At Monaco, on a track not as demanding of the aero, but still punishing of the sort of rear instability the car possesses, Sirotkin was superb. His throttle control in manipulating its attitude with precision and commitment, right up to the guardrails, was a big part in where the lap time was coming from – and he only narrowly missed Q3, putting the Williams ahead of cars it really shouldn’t have been. He was on great form in the similar demands of Singapore.
He didn’t always reach such heights. But that cannot reasonably be expected of a rookie in such a situation.
He remained calm and focused in very trying circumstances, set a new high-mark in Williams’ technical aptitude test (previously held by Nico Rosberg) and he’s the sort of technical driver that would only get better with experience.
To label him a pay driver is grossly misleading – his performances got him the backing of a sponsor he could take to teams, in much the same way Ronnie Peterson, Niki Lauda, Michele Alboreto and others did in the past. They then take their salary from the sponsor. It’s ironic some were decrying Williams taking Sirotkin as a ‘pay driver’ when their preferred choice (Kubica) brought money on the same basis.

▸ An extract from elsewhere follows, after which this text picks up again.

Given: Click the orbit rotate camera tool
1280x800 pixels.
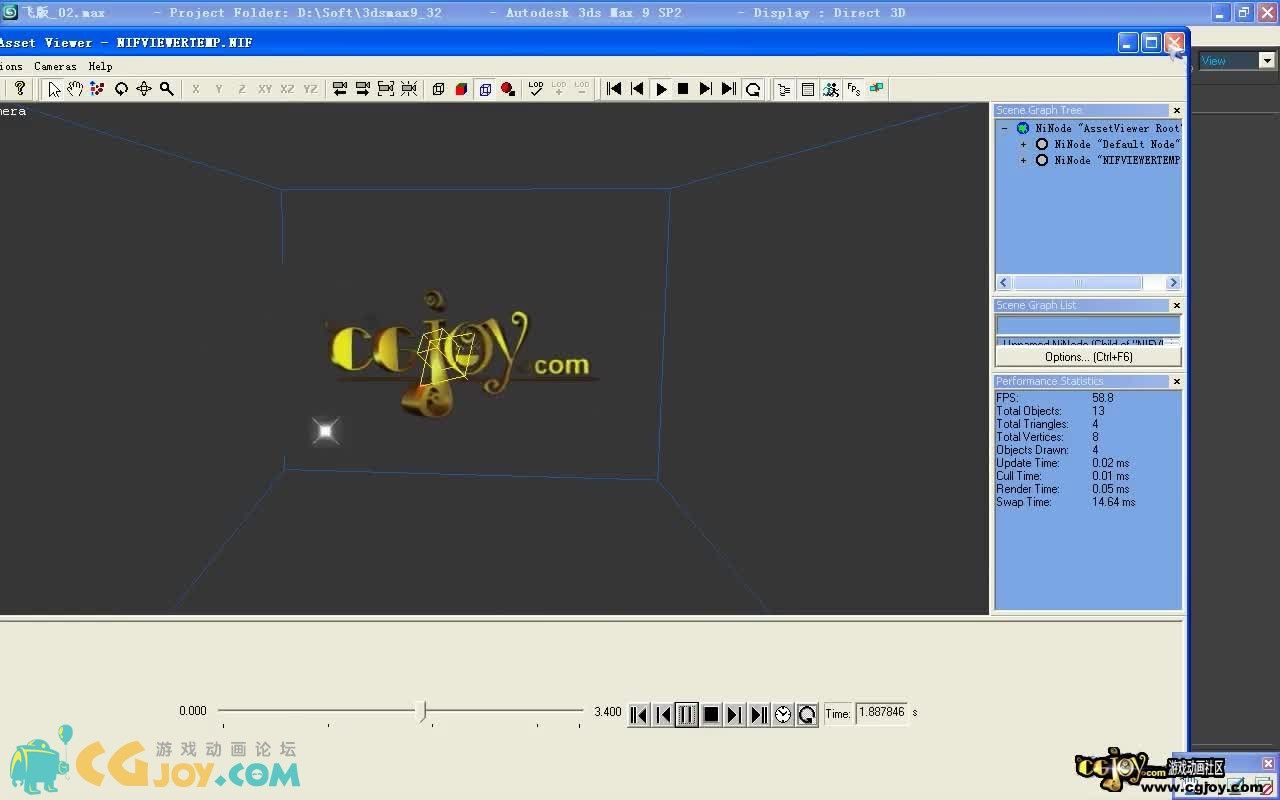Looking at the screenshot, I should click(121, 89).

If it were judged on performance alone, he has done comfortably enough to justify his place on the F1 grid for another year. But it’s not to be. So what is his future? He still has the backing of the Russian SMP bank, even if it was no longer prepared to match its 2018 spend (which is ultimately what lost him the drive).
What if he were to take SMP’s backing to get himself a good ride in the Indy 500? Sounds radical, but with the Alonso-assisted spotlight upon the great event, he could yet rescue something from this situation. What if he could not only get himself into a competitive team but also secure the Honda motor unavailable to Alonso? Feasible? Maybe not, and perhaps the Russian backing in an American event could be problematic in the current geopolitical climate. But he’s quick and technical enough that, with sufficient preparation, he would shine.
Kubica’s comeback is fantastic news. But, in the process, F1 has lost a driver deserving of another chance.